The whole process seems far removed from democracy — with little if any opportunity, for opposition elected representatives to debate or add constructively to our national budget.
This year, we’ve been told that the budget will be “different” — that it will effectively set out the stall for the coming number of years.
The cynic in me says this multi-annual approach isn’t new to Ireland — in fact this tactic has been employed over the past number of years with great effect.
This was particularly well utilised in the case of the delayed introduction of PRSI on savings; the cessation of mortgage interest relief; the taxation of maternity benefit; the removal of tax-free PRSI thresholds; the hiking of carbon tax on fossil fuels; the withdrawal of property reliefs for investors, and the increase in retirement age for State Pension to name but a few measures.
In each of these cases, the shift in tax policy was spread out over time, and in some cases over years, to effectively increase tax take steadily and without much fuss.
This time round, I expect a raft of good news, including reductions to income tax, to be revealed up front and to be delivered over the coming years, subject of course to successfully getting through the not-too-far-off general election.
This new multi-annual approach is in fact not a new approach at all.
On the contrary, each pre-election manifesto should read as a multi-annual plan. Given that, there are just over 18 months at most before our next general election, it’s worthwhile re-looking at what each party had suggested their 2011 to 2015 plan would be.
Looking first at Labour, the success rate in terms of achieving their pre-election manifesto measures is a mixed bag. Thankfully, from a farming perspective, some of the suggestions seem to have disappeared off the radar. Labour suggested curtailing the site-to-child exemption, as well as stock relief for farmers.
Furthermore, Labour suggested capping agricultural relief at 75% rather than the 90% available for a long number of years.
Some measures have however been introduced, such as the 3m cap on assets qualifying for capital gains tax exemption (the success of this shift in tax policy is questionable, given that CGT can be entirely avoided by passing assets post-mortem).
The suggestion of a third income tax band of 48%, as opposed to the current high rate of 41%, has not come to fruition, neither has the proposed cap on Capital Acquistion Tax reliefs at 3m for the tax efficient transfer of business assets.
Our current system of agricultural relief and business relief works well for farmers, but is easily manipulated by the super-wealthy as a tax efficient method of transferring wealth from one generation to the next, at effective tax rates of less than 3.3%.

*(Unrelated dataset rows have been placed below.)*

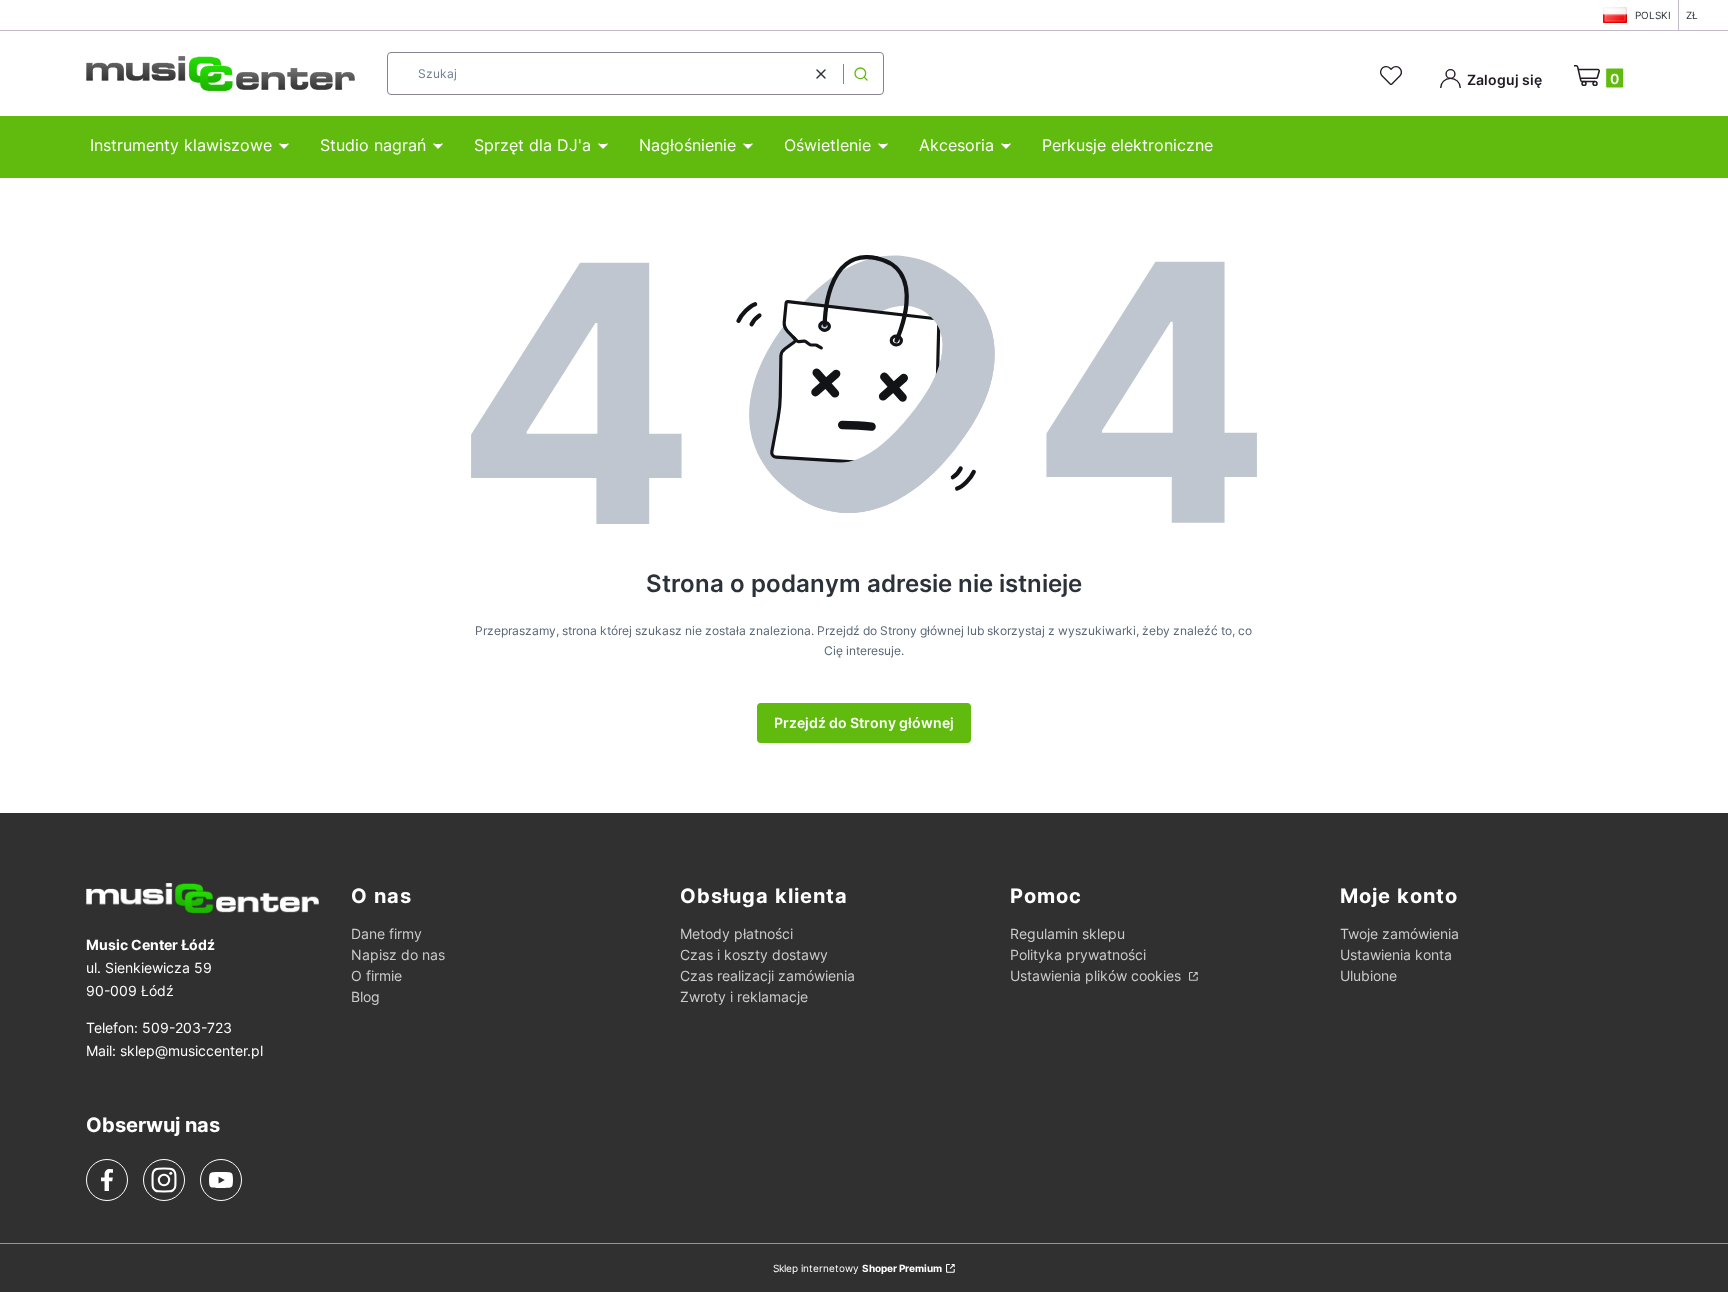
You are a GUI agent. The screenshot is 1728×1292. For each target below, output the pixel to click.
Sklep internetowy (857, 1268)
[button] (861, 73)
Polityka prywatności (1078, 954)
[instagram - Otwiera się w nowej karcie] (164, 1180)
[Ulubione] (1394, 76)
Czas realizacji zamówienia (767, 975)
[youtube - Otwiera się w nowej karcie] (220, 1180)
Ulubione (1368, 975)
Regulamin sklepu (1067, 933)
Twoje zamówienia (1399, 933)
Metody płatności (736, 933)
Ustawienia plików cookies (1097, 975)
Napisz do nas (398, 954)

It is a pity this tax loophole has not been adusted to ensure these reliefs are used only in genuine cases of farm or business transfer.
On the Fine Gael side, the suggestion of a small capital gains tax charge on the disposal of principal private residences, and alternatives to property tax, haven’t seen the light of day since 2011.
Equally the suggested levy on packaging, and a single business tax for micro-enterprises didn’t gain much attention.
Meanwhile, areas where the parties have lived up to their pre-election promises include the increases in DIRT tax and in tax rates for capital gains and gifts and inheritances, as well as the hike in carbon taxes.
Next Tuesday the mystery around our financial destiny will be unveiled.